Green-barred woodpecker
Golden billed saltator

Fork-tailed flycatcher

Rufous-collared sparrow

Great kiskadee... destroying a frog

Bloody boiling! (Chalk-browed mockingbird on me finger)

Double-collared seedeater

We also took the tube (an experience in itself) and visited the botanical gardens where large numbers of random cats can be found. The abandoned cats are allowed to live in the gardens and are fed and looked after by volunteers while being put up for adoption.

Public toilets got a rating of 1/10

Saturday, 26 October 2013

Abb's October

Oct highlights have so far included; Sardinian Warbler, Pallas’s Warbler, Radde’s Warbler, RB Flycatcher, several YB Warbler, several Ring Ouzel, Firecrest and Black Redstart.  All in all October has been fantastic. Expect a full update shortly but for now a few photo’s.

Whoop Whoop!

Back in Black


Tuesday, 1 October 2013

Super Smart Sardinian

So a Sardinian Warbler was ringed and released on the 30th of June at 5am. It then promptly disappeared giving no further views. This was annoying to say the least as I was asleep less than 1 mile from the bird when it was released (no mobile reception at the ringing site).  

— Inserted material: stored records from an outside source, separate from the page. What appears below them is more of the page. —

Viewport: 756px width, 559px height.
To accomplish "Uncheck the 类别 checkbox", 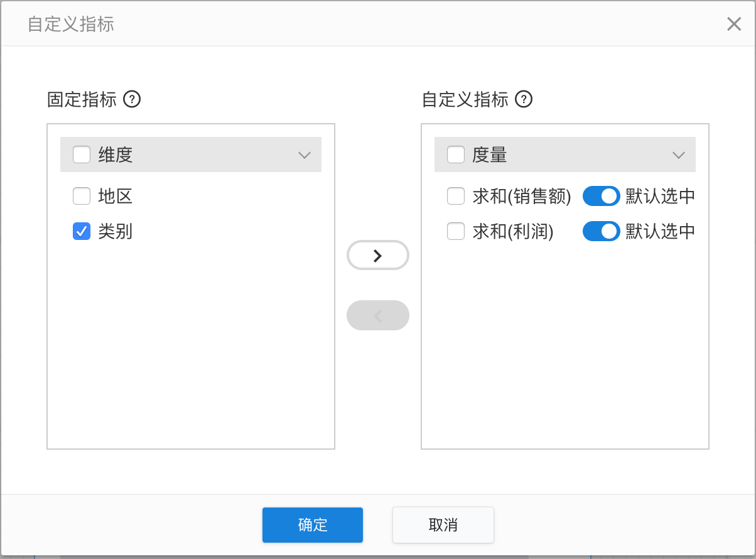I will pyautogui.click(x=82, y=232).
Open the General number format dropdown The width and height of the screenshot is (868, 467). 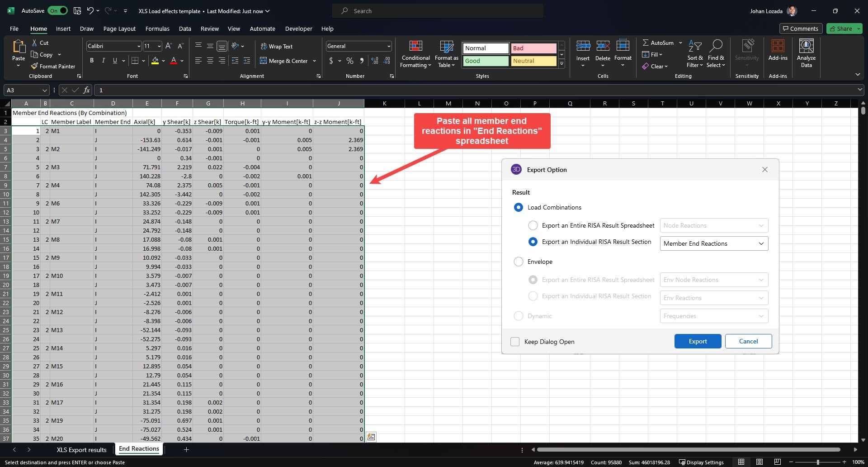[x=388, y=46]
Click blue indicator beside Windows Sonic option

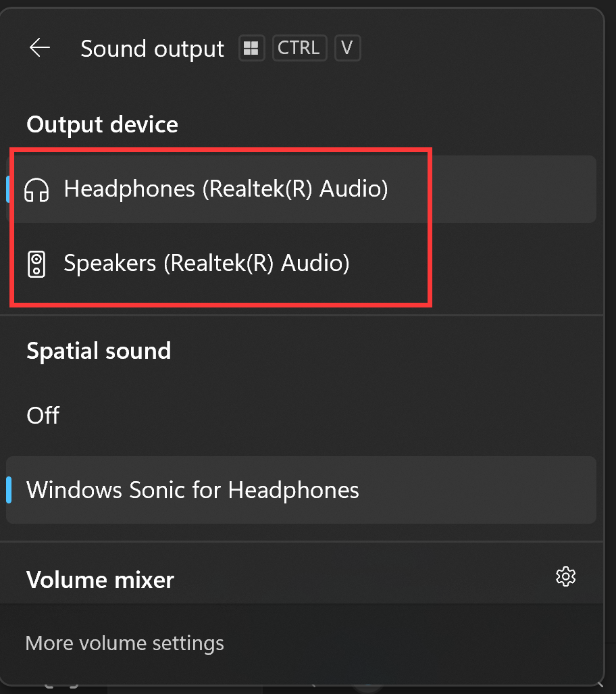[9, 490]
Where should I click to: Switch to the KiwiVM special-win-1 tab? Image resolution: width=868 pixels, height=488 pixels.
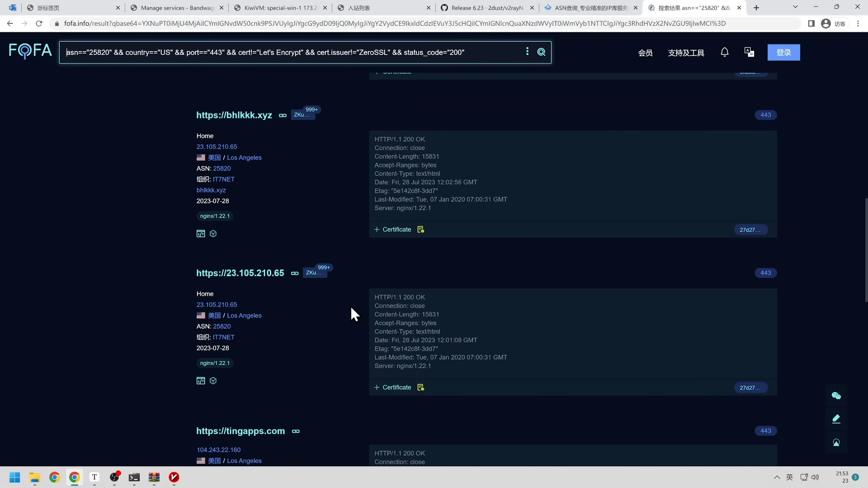click(281, 8)
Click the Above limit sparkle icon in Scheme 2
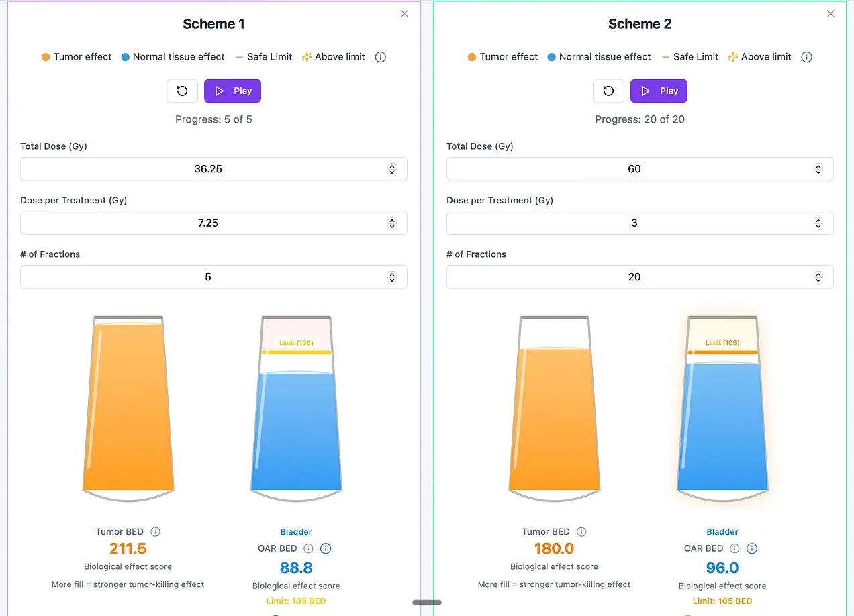 [732, 57]
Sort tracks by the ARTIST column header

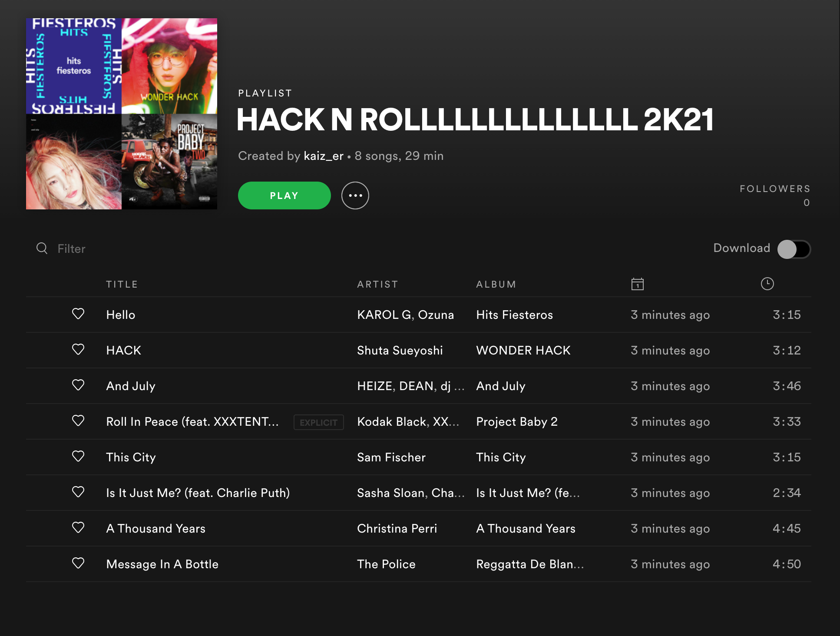tap(377, 284)
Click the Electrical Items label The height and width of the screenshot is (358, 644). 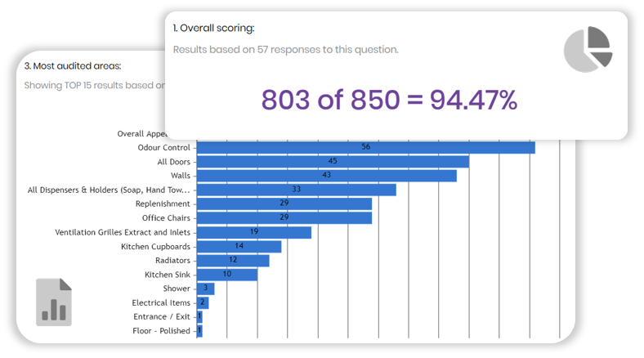[x=161, y=302]
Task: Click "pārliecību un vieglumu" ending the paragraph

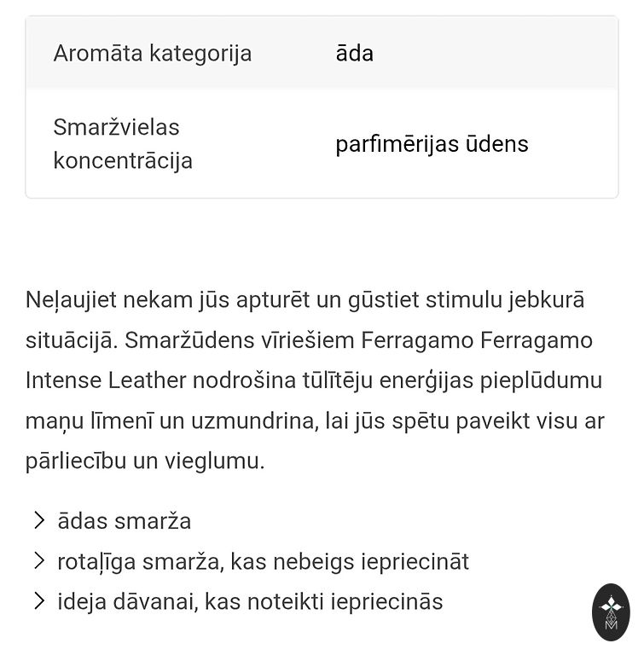Action: tap(145, 461)
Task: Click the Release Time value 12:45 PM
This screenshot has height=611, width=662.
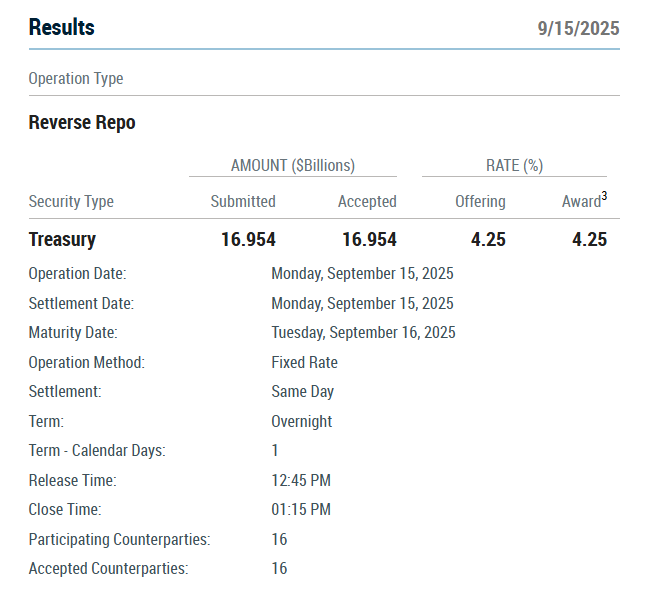Action: point(301,481)
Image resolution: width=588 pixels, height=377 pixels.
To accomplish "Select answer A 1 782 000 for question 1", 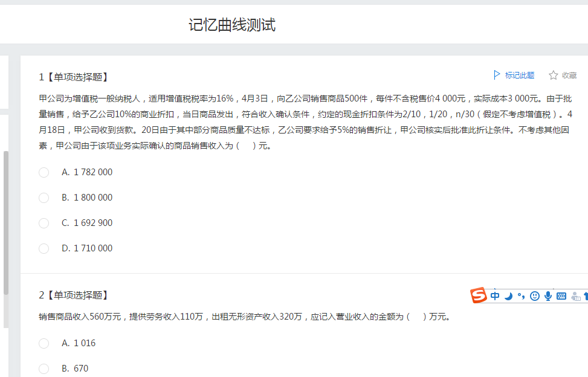I will [44, 172].
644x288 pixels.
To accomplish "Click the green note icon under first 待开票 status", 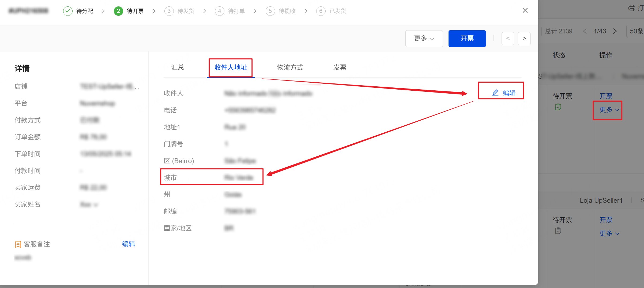I will (558, 107).
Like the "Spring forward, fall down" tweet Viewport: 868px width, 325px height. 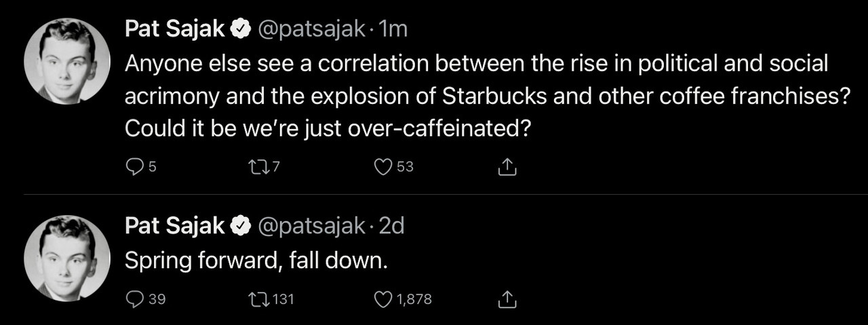tap(384, 299)
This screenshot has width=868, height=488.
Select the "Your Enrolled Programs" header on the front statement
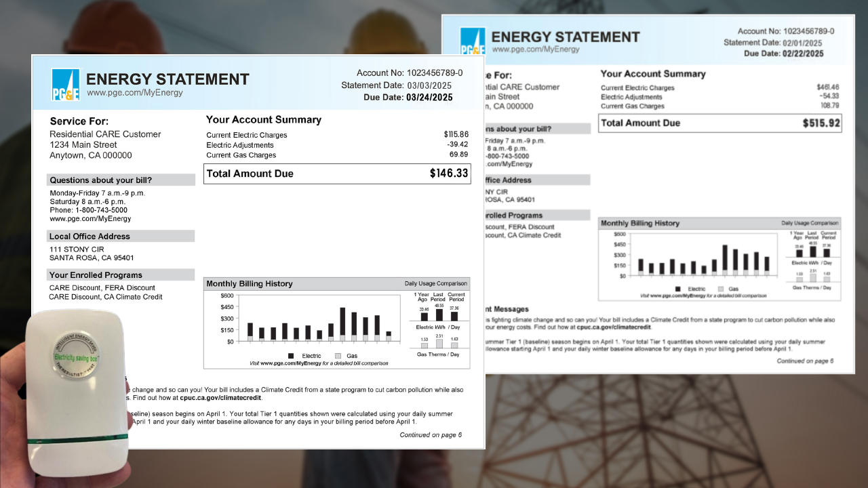point(96,275)
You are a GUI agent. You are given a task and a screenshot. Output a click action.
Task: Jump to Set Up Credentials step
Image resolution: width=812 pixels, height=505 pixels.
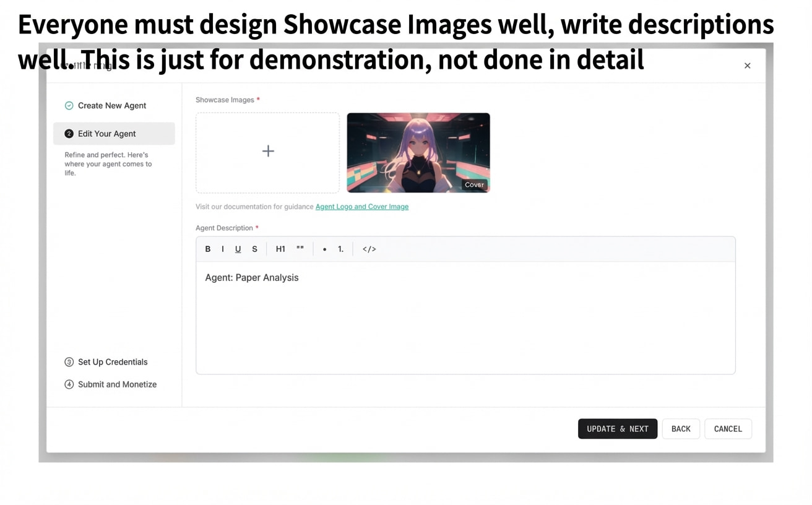click(112, 362)
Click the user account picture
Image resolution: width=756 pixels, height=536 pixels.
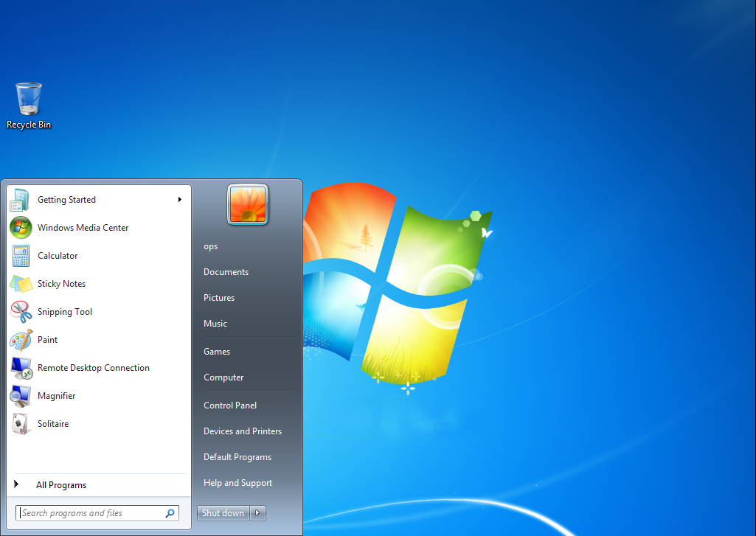[x=247, y=204]
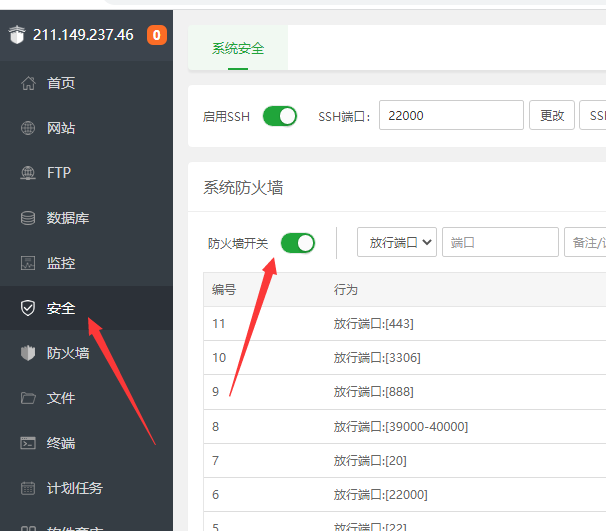Click the 端口 input field in firewall

coord(500,242)
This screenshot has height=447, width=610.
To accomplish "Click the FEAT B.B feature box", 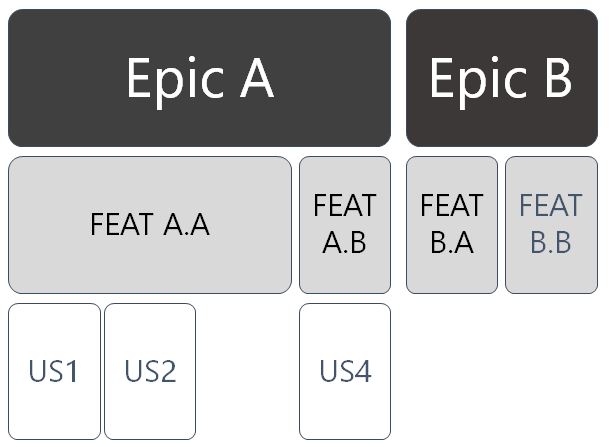I will 551,225.
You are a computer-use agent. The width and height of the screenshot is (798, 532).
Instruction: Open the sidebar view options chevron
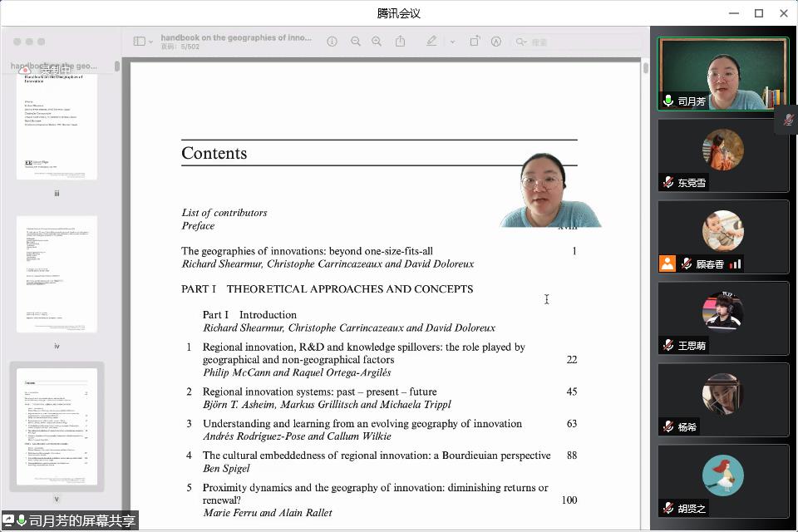click(150, 42)
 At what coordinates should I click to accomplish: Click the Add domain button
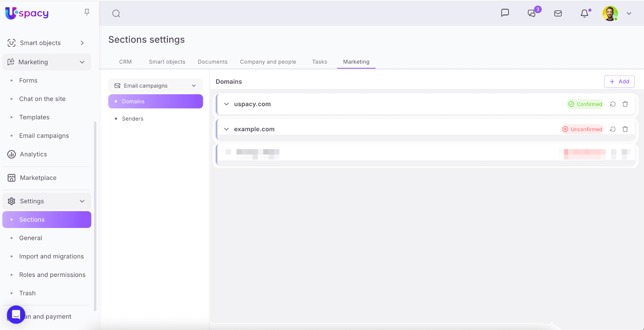pos(619,82)
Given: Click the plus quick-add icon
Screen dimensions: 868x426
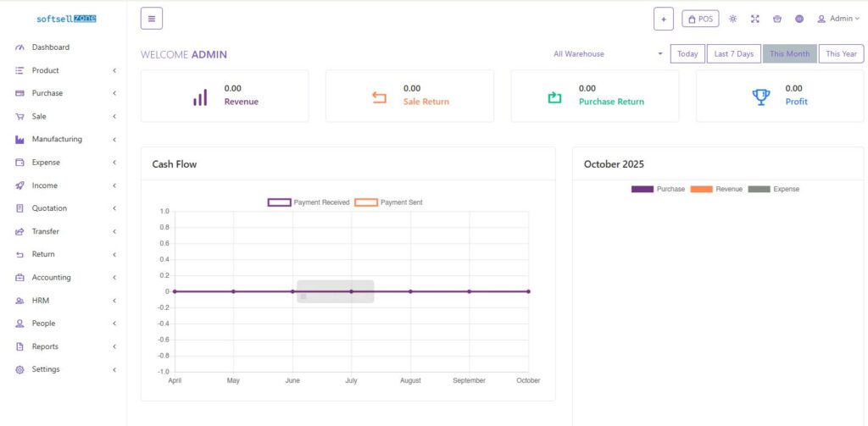Looking at the screenshot, I should pos(664,19).
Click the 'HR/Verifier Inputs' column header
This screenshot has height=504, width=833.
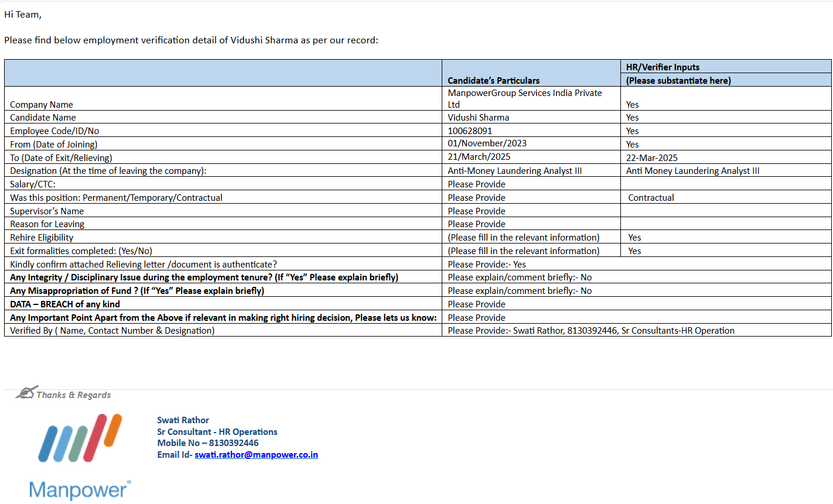tap(663, 67)
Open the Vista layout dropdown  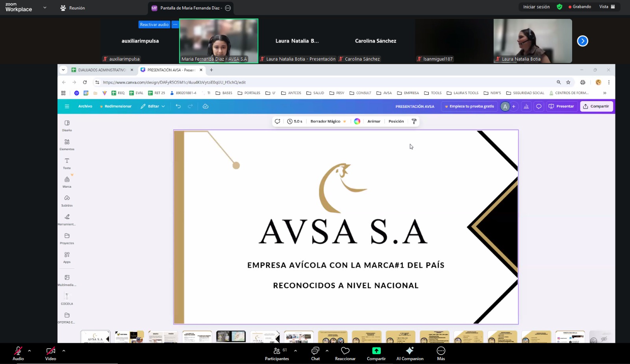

3 months later on 25th of Sept and who should re-appear in almost the same place but a Sardinian Warbler sporting a shiny ring. The 25th just happened to be my day off so a quick dash back to St Abb’s from Edinburgh and I’m glad to say that I made it.

Over the last week the bird has been showing on and off and calling frequently. It is most definitely heard before seen. Its favourite area seems to be a small patch of Blackthorn scrub about 50m north of the boardwalk on the N side of the Mire Loch. Mornings are the best time while the bird is most vocal. It seems that during strong wind it retreats deep into scrub (sometimes for hours at a time).

I’ve now seen the bird several times over the last week and have watched it feed on blackberries and sing… bear in mind I have also spent a long time watching a Blackthorn bush blowing in the breeze. A crowd of up to about 15 folks have been visiting with most going away happy, and who wouldn’t, having seen such a smart looking bird in perfect condition.

 So a couple of questions remain: Where has it been for the last 3 months? It’s hard to believe that it could have been skulking around the loch all this time. The area is frequently visited by many birders and is also a ringing site. Although, if the bird was quiet, that gorse is pretty dense. Perhaps it has been just up the coast and is on its way back south. The final question is… Is it the same bird that was ringed back in June? Most likely! although without re-reading that ring who knows. St Abb’s has a good record for Sylvias. Ahem Marmora's.

Other birds of note today include, single YB warbler (we peaked at 13 on the 26th), Pied Fly, Spotted Fly, Brambling 2, Redwing 37, Song Thrush 8, Blackcap 1, Chiff 3, Mistle Thrush 6, Redstart, Goldfinch c 90 and Goldcrest 15.